By Don Selle
The year 2020 will be remembered for many things, most of them unpleasant, but against the odds it has actually been a good year for amateur astronomy in general and HAS in particular. Despite the shadow of the pandemic and for a myriad of reasons, public interest in astronomy surged as did membership in HAS.
Perhaps it was the extra time at home and the encouragement we received to spend the time to improve ourselves that did it. Perhaps it was the widespread interest this summer in the NASA Mars Perseverance mission launch and the opposition of the red planet that was the inspiration. It might have been the appearance of the beautiful, naked eye, once-in-a-decade comet NEOWISE, though past generations considered such comets a bad omen (come to think of it, this fall was pretty stressful!).
Whatever the encouragement, you joined HAS in record numbers this year, or if you were already a member, you increased your engagement with our great hobby. If the increased sales of astronomy equipment are good indicators, overall interest in amateur astronomy has also surged! This has been one of the unexpected positive outcomes of the pandemic, revitalizing a hobby that has been steadily greying over the years.
And if the new members of HAS are any indication, interest in astrophotography (AP) is on the rise. We have had more AP discussions on the HAS listserv than ever before. And on a recent third quarter moon weekend, the number of astrophotographers equaled (or slightly eclipsed) the number of visual observers.
As a result, we are seeing a shift in emphasis within HAS to be more inclusive and responsive to our astrophotographers. For example, this issue of the Guidestar includes the second appearance of AP Corner, which features AP topics which answer questions from or address subjects of interest to our newer members. If you are considering the purchase of a new telescope and might be interested in AP, please check out this month’s AP corner, it will be well worth your time spent.
Additionally, you will be seeing more presentations at our regular meetings that will be of interest to astrophotographers of every experience level. At our upcoming meeting on December 4th, six HAS astrophotographers will show and tell about their work. And on January 8th, HAS will host Robbin Jones, a member of the Astronomy Club of Tulsa, who will present Electronic Assisted Astronomy. This technique uses highly sensitive cameras on your telescope to increase the number of objects you can observe from light polluted skies. Stay tuned as we will likely have other AP oriented presentations, including one on shooting nightscapes.
While we are on the subject of astrophotography, it is important that we also recognize and congratulate HAS member Sheldon Faworski, who was part of a Pro-Am astronomy team which discovered and characterized a Super Nova Remnant SNR located in the Constellation Cepheus at coordinates RA (J2000) = 22h00m25s, Dec (J2000) = 66○26′ .
Their discovery paper, published on 11 September, 2020, is included in the Monthly Notices of the Royal Astronomical Society, Volume 498, Issue 4, November 2020, and can be viewed here: https://tinyurl.com/yxs2sp32 . Based on their analysis, the SNR is 90 to 110 thousand years old and lies about 5,000 to 6,600 light years from Earth and is about 825 to 990 light years above the Galactic Plane.

Dataset entries
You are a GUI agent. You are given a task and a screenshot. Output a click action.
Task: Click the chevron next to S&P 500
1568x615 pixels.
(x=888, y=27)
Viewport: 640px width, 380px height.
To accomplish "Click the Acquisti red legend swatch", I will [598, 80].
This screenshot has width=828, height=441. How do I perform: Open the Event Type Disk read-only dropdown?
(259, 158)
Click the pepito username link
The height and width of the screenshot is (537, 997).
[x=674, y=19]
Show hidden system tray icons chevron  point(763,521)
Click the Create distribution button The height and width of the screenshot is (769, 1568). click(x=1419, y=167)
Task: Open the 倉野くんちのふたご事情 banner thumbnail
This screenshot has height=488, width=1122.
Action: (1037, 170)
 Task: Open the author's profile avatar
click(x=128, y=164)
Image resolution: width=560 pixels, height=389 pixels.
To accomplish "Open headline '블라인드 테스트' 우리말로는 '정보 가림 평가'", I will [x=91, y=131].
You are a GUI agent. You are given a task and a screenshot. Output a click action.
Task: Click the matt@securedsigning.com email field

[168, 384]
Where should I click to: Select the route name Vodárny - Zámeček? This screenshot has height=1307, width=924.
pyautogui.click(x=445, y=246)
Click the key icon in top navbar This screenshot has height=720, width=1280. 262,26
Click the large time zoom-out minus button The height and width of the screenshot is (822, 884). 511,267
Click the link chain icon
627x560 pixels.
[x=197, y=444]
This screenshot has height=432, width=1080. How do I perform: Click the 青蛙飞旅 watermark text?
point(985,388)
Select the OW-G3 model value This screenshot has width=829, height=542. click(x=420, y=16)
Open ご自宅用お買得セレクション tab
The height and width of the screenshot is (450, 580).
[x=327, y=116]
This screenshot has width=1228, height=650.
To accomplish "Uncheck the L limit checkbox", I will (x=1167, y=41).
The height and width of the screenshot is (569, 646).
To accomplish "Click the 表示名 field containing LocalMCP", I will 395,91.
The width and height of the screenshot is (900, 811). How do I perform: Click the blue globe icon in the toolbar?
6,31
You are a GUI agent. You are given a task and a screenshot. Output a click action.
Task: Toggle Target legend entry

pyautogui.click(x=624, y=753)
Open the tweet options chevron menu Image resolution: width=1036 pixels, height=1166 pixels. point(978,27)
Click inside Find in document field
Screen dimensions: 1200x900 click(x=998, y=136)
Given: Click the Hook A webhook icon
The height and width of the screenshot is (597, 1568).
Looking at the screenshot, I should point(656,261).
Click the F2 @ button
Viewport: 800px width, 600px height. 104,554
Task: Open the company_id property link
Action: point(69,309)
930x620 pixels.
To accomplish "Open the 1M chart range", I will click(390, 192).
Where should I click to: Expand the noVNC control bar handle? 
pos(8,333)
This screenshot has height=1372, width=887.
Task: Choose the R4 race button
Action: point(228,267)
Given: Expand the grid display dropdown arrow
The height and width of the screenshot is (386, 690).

Task list
(1) Translate this sentence from the column on amateur astronomy into Spanish: "We have had more AP discussions on the HAS listserv than ever before."
(2) Retype the portion of the column on amateur astronomy that begins at the words "Whatever the encouragement, you" and stops after the words "over the years.".

Results in order
(1) Hemos tenido más discusiones sobre AP en la lista de correo de HAS que nunca antes.

(2)
Whatever the encouragement, you joined HAS in record numbers this year, or if you were already a member, you increased your engagement with our great hobby. If the increased sales of astronomy equipment are good indicators, overall interest in amateur astronomy has also surged! This has been one of the unexpected positive outcomes of the pandemic, revitalizing a hobby that has been steadily greying over the years.